I need to do a whole genome alignment on a largish metazoan (~1.8 GBp), and the sensible approach seems to be to mask the repetitive alements before doing that so that the number of all versus all seed matches is reduced.
The Lastz whole genome alignment tool has a softmasking option where masked regions aren't used for finding seeds (but can be used when extending seeds to build alignments). That sounds perfect to me.
However, I can't figure out how to specify the softmasked regions. Does someone know how to do this?

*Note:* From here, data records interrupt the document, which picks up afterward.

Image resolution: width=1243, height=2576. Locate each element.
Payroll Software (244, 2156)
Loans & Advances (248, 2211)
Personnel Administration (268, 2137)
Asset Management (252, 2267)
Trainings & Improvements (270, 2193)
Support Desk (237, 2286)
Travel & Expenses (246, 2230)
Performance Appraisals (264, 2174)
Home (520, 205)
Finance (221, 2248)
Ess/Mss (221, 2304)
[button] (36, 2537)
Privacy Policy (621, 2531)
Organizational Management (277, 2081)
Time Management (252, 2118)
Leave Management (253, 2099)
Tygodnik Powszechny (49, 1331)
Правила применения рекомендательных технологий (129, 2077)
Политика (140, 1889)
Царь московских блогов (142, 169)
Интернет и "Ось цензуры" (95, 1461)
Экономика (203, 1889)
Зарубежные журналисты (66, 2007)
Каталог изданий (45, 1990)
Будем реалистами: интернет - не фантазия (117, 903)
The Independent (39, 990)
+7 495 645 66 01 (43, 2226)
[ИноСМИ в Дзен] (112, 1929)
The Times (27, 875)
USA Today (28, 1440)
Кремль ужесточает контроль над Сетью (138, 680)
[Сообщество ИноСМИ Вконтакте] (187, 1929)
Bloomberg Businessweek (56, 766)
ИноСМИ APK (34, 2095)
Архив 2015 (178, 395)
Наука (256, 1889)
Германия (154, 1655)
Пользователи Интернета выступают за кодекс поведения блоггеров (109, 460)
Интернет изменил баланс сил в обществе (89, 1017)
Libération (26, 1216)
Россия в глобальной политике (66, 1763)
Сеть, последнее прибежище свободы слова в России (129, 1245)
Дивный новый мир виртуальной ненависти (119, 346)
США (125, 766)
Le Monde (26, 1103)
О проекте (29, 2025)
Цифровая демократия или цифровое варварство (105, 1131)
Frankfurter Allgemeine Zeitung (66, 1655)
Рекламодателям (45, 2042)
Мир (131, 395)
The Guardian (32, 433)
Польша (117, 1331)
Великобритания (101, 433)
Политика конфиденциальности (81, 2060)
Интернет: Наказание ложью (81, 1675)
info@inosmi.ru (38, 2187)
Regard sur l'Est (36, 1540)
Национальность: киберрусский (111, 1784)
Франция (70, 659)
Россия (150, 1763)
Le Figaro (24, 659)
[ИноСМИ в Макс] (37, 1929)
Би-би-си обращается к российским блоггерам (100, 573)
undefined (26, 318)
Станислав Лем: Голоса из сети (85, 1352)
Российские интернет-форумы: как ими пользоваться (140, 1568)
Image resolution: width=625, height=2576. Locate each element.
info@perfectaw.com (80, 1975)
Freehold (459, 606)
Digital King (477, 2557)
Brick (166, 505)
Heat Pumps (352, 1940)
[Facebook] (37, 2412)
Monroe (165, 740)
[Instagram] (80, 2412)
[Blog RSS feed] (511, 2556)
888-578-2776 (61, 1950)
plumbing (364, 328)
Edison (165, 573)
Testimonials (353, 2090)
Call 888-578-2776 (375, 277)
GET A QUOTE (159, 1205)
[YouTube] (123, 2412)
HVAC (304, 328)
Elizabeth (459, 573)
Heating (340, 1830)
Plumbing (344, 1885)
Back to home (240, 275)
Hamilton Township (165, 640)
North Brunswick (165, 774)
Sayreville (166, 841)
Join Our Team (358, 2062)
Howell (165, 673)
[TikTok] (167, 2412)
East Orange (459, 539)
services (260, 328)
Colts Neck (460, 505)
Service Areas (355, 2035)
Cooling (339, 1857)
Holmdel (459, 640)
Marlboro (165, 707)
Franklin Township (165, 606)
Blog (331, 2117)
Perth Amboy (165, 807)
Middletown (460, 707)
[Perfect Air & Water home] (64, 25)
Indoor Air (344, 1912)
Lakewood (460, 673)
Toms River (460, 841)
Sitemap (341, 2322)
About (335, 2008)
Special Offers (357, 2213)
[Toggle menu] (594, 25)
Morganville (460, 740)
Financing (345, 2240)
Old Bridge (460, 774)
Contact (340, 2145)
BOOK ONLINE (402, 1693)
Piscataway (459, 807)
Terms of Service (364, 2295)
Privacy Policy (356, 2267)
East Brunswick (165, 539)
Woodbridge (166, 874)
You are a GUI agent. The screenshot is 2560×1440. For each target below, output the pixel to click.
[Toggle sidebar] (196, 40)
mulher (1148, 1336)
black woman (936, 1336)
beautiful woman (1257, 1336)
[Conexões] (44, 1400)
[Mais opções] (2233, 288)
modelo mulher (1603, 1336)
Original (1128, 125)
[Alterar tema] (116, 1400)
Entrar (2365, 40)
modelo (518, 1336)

The Lastz documentation at http://www.bx.psu.edu/miller_lab/dist/README.lastz-1.02.00/README.lastz-1.02.00a.html#fmt_mask says
Sequence Masking File This file is used with the xmask and nmask actions in a sequence specifier. It consists of one interval per line, without sequence names. Lines beginning with a # are considered to be comments and are ignored, as are blank lines. Only the first two whitespace-delimited words in any line are interpreted as the interval; the rest of the line is ignored. Each interval describes a region to be masked, and consists of <start> <end> Locations are one-based and inclusive on both ends (i.e., they use the origin-one, closed position numbering system). Note that the masking intervals are counted along the forward strand, even if we are only aligning to the reverse complement of the query specifier (i.e. for ‑‑strand=minus). Here is an example. If the target sequence is hg18.chr1, this would mask the 5' UTRs from several genes. Note that the third column is neither required nor interpreted by LASTZ, and acts as a comment. 884484 884542 NM_015658 885830 885936 NM_198317 891740 891774 NM_032129 925217 925333 NM_021170 938742 938816 NM_005101 945366 945415 NM_198576 1016787 1016808 NM_001114103 1017234 1017346 NM_001114103 1041303 1041486 NM_001114103
My question is - if the Target and Query files (for alignment) have multiple sequences, then how do you specify the masked regions if there is only a <start><end> specification? (you'd also need a
Do you know if there is a way around this or a different tool that will do the same job with masked sequences?